Happiness is a state of pleasure and contentment powered by dopamine. I believe that Epicurus regarded friendship as the fundamental aspect of happiness because, in his analysis, friendship is the primary source of dopamine. Today we know, through science, that dopamine release is related, but not limited to, being amongst people who make us laugh. Physical activity, for instance, is particularly regarded as an excellent source of dopamine release. The documentary “happy,” uses the term “flow” to describe the state of mind a person achieves when doing an activity that ignites the release of dopamine.
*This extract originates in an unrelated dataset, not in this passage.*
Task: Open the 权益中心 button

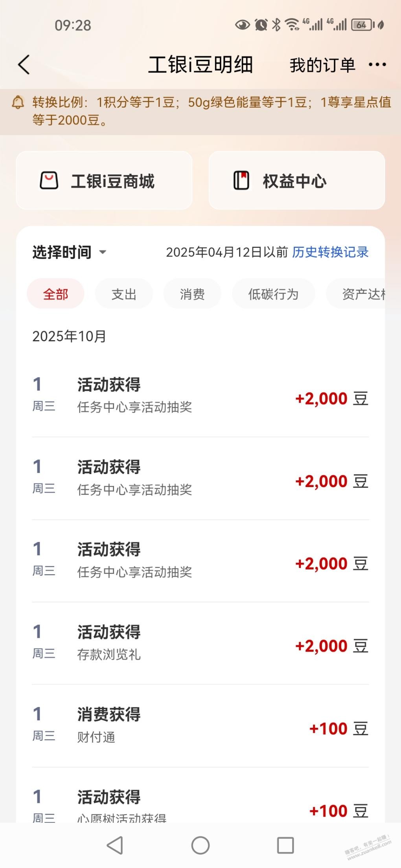Action: coord(297,181)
Researchers have found that people who experience flow through their work live happier lives — regardless (to a small extent) the paycheck. And that is my problem; I haven’t yet found “flow.”

Let me re-iterate my claim and expand on the dilemma. I am interested in several academic fields and uncertain about which to follow. Moreover, I don’t know which of these fields, if any, have a practical application in which I would experience flow. I doubt, even, if any of these fields actually have a practical application.

Take philosophy for example. I love learning and thinking about philosophy. I love learning about ideas and observations that broaden my understanding and alter my thoughts. I love dialogue. But I do not love writing. And it, to my misfortune, is the primary application of philosophy. I could, nevertheless, follow Socrates’ teachings and go around questioning people. But then, I would lie on the thinner edge of the happiness vs. income chart. Even if I was economically stable, I am still uncertain that philosophy is the field that I am most passionate about, and that dialogue, the activity where I experience “flow” to its uppermost extent.

But why am I so fixated in flow anyways? Isn’t its pursuit neurotic? Think about it: to pursue flow is to consciously choose to engage in an activity that you know will stimulate a drug that, if anything, makes living more bearable. In and of itself, the pursuit of flow seems selfish and born out of purposelessness — much like ‘soma’ in “Brave New World.” If so, “flow” has reached a logical contradiction; how can I be happy when I know that the pleasure and contentment I feel is fundamentally selfish and corrupt?

I believe that happiness is not determined by our biological or our chemical composition, but rather by conscious choice. I choose whether the pleasure I feel from dopamine is righteous or immoral, which follows that happiness, is ultimately my choice. I can choose to believe that living the heavy life of philosophy is the righteous life and if so, no matter how dense it may be, I will remain unaffected, peaceful and happy.